Still, I would not rush the reform process. The tribunal has expressed support for financial fair play. In fact, it has encouraged football’s governing bodies to adopt effective rules that will facilitate fair competition in football.

It is, in many ways similar to what is happening at FIFA after last week’s Diarra ruling. FIFA has announced it will just change the wording of two paragraphs in its player and transfer regulations. Instead, it should reflect on what a sustainable and fair transfer market could look like.


The Athletic: The league is effectively saying the APT regime is still in place while it fixes the rules. City disagree. City are right, aren’t they? And if so, does that mean APTs should be assessed only after a club has flagged them up in their accounts, as they were under the PSR regime before December 2021?

Loughrey: I draw your attention to the tribunal’s observation: “We do not understand it to be in dispute that if a rule is procedurally unfair it can be declared to be invalid.” My reading of this is more in line with City’s, though it remains to be seen whether the old related party transaction (RPT) rules under PSR, in place since April 2013, are to apply until such point as new rules are introduced.

It is true that it should not be particularly difficult for the Premier League to amend its APT rules to address areas where the tribunal upheld City’s challenges but, given the findings that the APT rules were unfair, and by extension seem invalid, any decisions made pursuant to them in the period since December 2021 are presumably also invalid.

Zglinski: The tribunal has made clear that the 2024 amended APT rules violate competition law in two regards: the shareholder loan exclusion and what it called “the pricing” changes. So the league’s first reaction will probably be to revert to the 2021 APT rules, not the original 2013 system.

Still, the 2021 rules are not lawful either because of the procedural deficits found in the second part of the award, especially the lack of access to the databank ahead of the board’s decision. This will need to be changed.

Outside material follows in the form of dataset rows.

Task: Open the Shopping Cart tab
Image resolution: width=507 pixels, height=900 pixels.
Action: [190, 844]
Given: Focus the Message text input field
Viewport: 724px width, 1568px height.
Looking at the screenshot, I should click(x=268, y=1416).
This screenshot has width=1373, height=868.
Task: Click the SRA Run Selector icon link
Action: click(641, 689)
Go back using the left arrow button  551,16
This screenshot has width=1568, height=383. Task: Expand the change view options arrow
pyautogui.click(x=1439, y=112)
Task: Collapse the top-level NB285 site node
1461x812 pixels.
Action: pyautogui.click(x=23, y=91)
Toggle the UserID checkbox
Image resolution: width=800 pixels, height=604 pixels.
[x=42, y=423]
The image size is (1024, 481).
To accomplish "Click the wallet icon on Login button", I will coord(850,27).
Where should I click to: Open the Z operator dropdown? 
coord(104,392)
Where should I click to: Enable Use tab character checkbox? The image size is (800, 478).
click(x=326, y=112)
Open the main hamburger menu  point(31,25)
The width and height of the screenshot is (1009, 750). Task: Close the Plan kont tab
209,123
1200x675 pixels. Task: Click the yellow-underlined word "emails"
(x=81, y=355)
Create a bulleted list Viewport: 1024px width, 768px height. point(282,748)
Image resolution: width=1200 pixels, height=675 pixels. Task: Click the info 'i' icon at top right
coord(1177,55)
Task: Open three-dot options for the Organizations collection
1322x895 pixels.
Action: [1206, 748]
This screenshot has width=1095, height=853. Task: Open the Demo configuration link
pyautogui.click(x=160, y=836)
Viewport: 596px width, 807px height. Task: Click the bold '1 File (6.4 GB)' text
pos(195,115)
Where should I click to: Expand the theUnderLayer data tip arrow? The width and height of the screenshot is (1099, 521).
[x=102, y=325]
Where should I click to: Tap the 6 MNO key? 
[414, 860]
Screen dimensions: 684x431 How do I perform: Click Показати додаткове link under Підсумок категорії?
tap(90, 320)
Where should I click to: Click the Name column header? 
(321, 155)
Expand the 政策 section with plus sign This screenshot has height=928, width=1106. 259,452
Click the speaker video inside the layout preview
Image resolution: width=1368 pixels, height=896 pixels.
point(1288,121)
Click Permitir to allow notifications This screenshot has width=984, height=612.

Finally, there is the issue of timing. The tribunal upheld the general rules on the amount of time the league can take to make a fair market value determination. Here, in fact, it accepted the longer 30-day period that was introduced in 2024. So that part of the amended rules might survive. But it should worry the league that the tribunal also found that the fair market value assessment took too long on a few occasions. The observations suggest the league is under-resourced.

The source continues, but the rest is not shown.